Me: “Wow. Do you really hate me that much?”
this is why god doesn’t talk to us anymore
Stop. It’s not like I’m after everyone’s husband. Just yours.
Her: So, are you seeing anyone?
Me: You mean like a therapist or hallucinations?
I’m not responsible for the things I say when you’re stupid.
I own a lot of cleaning supplies for someone whose friends inscribed “dust me” on my coffee table recently.
Little known fact:
Henry Ford called it an automobile because “Horse with no Name” sounded stupid.
my husband said we need to start exercising and get into shape so I’m going to wake up early tomorrow and start looking for a new husband
Quarantine status: I now leave an emergency bra near my keys in case I need to go anywhere.
Linda longed to linger longer, but the alliteration police were nearly onto her
That awkward moment when someone is cooking fish in the office and all the girls begin sniffing themselves.
The next time someone asks me my ethnicity I’m just going to say I come from a long line of pirates.
When someone is talking on their cell phone in a public restroom, I flush repeatedly to shame them.
Sorry I didn’t want to hold YOUR baby because I was holding MY baby
*Sips Margarita
kid: let’s go to disneyland
dad: fair enough
kid: no, disneyland
Watches my wife cut the 2 yr. olds apple juice with water …
*Hauntingly second guesses every drink she’s ever mixed for me now
I usually base my religious and political beliefs on flyers and pamphlets handed to me on the street.
interviewer: the job starts at 30k but in a year you’ll be making $40k
me: *gets up* ok see you then
[solicitor reading my will]
“He [takes off glasses & pinches bridge of nose],
He wants to donate his arm to the drummer from Def Leppard”.
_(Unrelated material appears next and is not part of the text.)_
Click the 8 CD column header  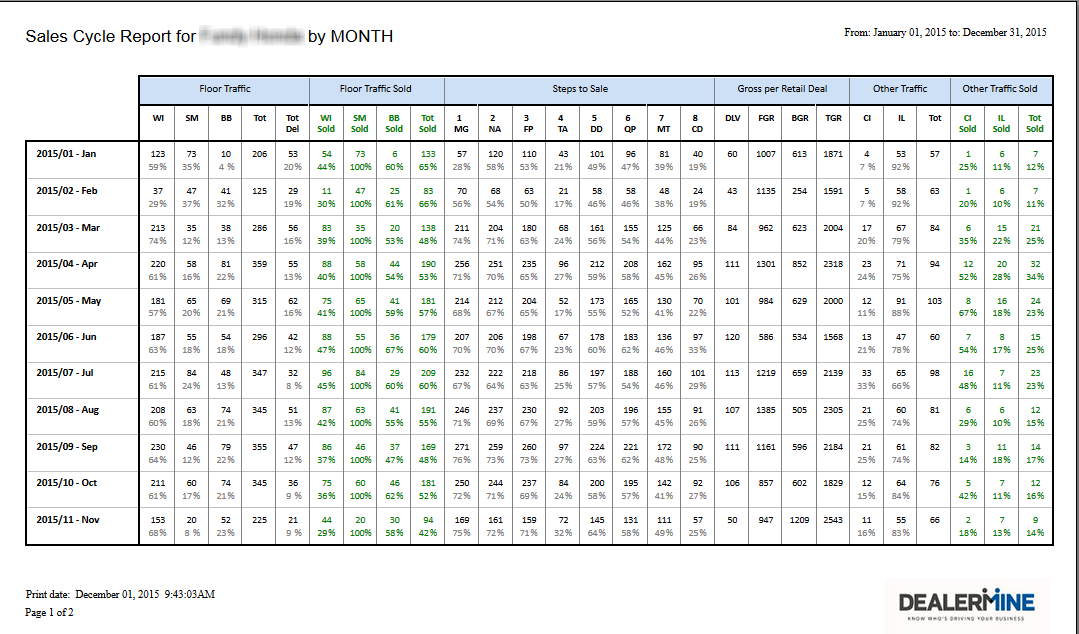click(696, 123)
So it turns out that fat bearded man whose lap I was sitting on at the mall wasn’t Santa. LOL drugs.
[first date]
him: I’m a cat person.
me: [trying to impress]
*bites him when he tries holding my hand
[commercial]
WOMAN: have u ever wondered what would happen if a car alarm could swim?
NARRATOR: geese
If I owned a Brazilian waxing joint, I’d call it Pubic’s Cube or The Razor’s Edge or Hedging Your Bets or Getting a Leg Up or Bush League or
I’m not saying I know how to solve all the world’s problems.
I’m just saying we should give women pants with pockets and see what happens.
Mehh
~Goat, sighing..
Hate eating nachos with someone at the theater and our fingers touch. Especially if I don’t know them, and they don’t know we’re sharing.
*knocks on door*
You’re too fat.
“Wha–”
You’re way too dumb.
“Wait–who..”
Hi, I’m Roy. I sell insecurity systems. You’re too poor for one.